De ma table du bar des Brisants, j’observe la scène comme on regarde un vieux film de famille. La fratrie Milei me fait penser à ces couples mythiques où l’un rêve et l’autre gouverne. C’est Antigone et Œdipe, Cristina et Néstor, ou, plus près de nous, Marine et Marion. Car l’Europe aussi connaît ses « sœurs d’ombre », ces femmes qui, sans toujours apparaître, assurent la continuité charnelle du pouvoir. L’époque des partis s’efface ; revient celle des lignées.

L’Italie de Giorgia Meloni, la France de Marine Le Pen ou de Sarah Knafo, l’Argentine de Karina Milei : trois visages d’un même phénomène, celui du retour des femmes de structure, gardiennes de l’ordre dans un monde d’hommes dispersés. Elles ne séduisent pas, elles administrent. Elles ne s’excusent pas d’être là, elles s’y installent. Morales Solá a raison : le triomphe de Karina Milei n’est pas une surprise ; c’est un signe des temps.
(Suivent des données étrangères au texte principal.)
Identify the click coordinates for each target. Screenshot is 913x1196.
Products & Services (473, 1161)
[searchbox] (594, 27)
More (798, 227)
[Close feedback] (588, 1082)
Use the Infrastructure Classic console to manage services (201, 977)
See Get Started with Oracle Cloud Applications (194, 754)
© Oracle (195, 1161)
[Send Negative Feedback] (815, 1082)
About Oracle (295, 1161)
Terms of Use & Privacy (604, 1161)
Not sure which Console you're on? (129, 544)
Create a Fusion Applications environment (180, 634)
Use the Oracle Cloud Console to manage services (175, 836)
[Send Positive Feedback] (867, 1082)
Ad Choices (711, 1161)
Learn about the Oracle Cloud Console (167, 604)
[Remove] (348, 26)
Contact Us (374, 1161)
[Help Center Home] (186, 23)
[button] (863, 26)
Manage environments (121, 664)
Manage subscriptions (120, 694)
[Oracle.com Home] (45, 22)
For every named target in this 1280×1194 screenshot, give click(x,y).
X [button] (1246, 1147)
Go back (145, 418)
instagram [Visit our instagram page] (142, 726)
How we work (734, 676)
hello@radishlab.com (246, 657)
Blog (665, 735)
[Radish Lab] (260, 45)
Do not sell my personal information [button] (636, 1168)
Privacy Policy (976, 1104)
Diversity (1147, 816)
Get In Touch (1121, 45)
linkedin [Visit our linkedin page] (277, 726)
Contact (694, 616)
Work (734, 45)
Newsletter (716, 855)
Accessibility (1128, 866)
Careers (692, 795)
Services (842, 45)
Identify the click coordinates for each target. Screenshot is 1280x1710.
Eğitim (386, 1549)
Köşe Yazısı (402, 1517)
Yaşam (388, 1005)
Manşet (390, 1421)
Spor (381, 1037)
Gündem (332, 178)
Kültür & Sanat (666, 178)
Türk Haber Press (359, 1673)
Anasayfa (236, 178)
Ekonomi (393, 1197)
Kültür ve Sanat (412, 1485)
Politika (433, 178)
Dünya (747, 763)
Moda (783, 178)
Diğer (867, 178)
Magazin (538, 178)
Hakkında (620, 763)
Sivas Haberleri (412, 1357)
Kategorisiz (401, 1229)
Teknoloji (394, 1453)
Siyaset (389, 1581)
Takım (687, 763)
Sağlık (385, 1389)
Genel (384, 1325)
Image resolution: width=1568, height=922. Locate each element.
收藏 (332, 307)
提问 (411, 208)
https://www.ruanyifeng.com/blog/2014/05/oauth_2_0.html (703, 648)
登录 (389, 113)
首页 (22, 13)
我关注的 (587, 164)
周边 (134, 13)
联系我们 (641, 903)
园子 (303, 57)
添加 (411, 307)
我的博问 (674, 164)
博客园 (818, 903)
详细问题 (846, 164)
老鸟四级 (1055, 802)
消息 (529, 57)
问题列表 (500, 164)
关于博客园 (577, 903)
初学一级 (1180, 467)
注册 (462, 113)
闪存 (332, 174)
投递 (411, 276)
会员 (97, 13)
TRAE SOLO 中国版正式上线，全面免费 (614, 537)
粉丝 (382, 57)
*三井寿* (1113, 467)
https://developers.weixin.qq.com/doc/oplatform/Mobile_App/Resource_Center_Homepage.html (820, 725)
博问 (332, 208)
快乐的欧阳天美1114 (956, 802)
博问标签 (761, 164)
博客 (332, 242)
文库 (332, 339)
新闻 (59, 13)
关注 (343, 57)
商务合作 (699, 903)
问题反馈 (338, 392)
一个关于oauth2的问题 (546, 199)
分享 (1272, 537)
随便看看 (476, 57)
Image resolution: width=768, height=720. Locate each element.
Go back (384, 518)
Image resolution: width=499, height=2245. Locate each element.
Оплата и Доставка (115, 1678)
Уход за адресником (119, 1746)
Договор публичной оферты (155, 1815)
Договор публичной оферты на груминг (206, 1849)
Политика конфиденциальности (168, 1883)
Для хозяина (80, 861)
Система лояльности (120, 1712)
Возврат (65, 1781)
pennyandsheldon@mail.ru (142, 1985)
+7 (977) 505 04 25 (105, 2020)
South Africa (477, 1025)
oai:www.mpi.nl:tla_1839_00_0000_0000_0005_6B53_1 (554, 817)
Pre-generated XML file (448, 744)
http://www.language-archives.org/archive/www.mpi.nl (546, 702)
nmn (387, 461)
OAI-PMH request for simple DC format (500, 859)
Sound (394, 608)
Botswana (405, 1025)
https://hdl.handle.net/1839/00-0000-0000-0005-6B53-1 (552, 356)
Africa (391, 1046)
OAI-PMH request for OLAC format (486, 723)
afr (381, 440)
Le vent s’est levé sur le port du Guilvinec. J’entends les goélands au-dessus des maisons, et j’imagine le fleuve d’argent de Buenos Aires charrier les mêmes rumeurs que notre océan. Les peuples ne changent guère : ils ont besoin de visages qui leur ressemblent, de voix qui les rassurent. L’Argentine croit encore au sang ; la France, elle, ne croit plus qu’au hasard. Entre les deux, il reste cette mer, fidèle, qui sépare les continents et mêle pourtant leurs miroirs.